Only the lines with "size" in the entries below belong in the answer; please copy them.

Saved data entries:
--- --- ---

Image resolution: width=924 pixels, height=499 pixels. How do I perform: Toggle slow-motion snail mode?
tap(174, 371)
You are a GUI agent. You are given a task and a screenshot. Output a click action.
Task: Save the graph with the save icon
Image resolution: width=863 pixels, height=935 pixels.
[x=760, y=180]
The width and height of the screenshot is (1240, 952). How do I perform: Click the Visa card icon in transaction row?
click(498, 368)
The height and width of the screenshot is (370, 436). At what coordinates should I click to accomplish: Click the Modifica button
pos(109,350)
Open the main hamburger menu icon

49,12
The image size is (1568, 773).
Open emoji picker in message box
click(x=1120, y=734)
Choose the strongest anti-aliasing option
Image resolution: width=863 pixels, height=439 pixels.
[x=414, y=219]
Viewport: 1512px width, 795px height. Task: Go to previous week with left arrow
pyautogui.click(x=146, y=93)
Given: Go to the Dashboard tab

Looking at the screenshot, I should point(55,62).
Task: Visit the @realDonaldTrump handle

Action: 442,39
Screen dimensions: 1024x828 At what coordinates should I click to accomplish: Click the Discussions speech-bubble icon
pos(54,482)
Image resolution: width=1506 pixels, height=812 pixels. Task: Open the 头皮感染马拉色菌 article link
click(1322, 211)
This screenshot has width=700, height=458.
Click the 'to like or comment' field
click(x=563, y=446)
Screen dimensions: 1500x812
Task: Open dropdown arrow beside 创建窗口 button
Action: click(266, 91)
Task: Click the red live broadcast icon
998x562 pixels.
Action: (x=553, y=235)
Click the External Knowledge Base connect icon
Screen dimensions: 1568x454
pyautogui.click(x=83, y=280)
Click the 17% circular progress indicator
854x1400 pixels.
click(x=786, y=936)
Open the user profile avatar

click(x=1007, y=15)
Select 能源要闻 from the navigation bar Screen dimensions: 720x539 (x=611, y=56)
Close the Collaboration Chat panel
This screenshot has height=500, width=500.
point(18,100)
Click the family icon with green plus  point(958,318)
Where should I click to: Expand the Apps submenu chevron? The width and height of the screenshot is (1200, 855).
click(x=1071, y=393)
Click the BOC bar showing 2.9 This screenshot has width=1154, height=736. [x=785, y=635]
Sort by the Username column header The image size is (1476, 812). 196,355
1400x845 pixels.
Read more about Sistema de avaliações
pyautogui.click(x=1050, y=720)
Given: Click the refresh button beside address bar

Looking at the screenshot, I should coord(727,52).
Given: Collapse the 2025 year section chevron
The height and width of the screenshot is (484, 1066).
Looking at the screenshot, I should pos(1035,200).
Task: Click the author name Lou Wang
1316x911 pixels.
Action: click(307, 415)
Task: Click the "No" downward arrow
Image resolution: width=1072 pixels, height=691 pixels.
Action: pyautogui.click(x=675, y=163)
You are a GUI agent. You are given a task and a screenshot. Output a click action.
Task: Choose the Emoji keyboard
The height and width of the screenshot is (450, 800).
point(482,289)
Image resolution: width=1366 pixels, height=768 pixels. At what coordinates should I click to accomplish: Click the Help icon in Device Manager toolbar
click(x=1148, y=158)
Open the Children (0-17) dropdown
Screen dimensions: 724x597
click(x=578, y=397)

--- --- ---

_Answer to the exercise:_
The image size is (1568, 773).
Sort by the Username column header The image size is (1476, 812). 196,355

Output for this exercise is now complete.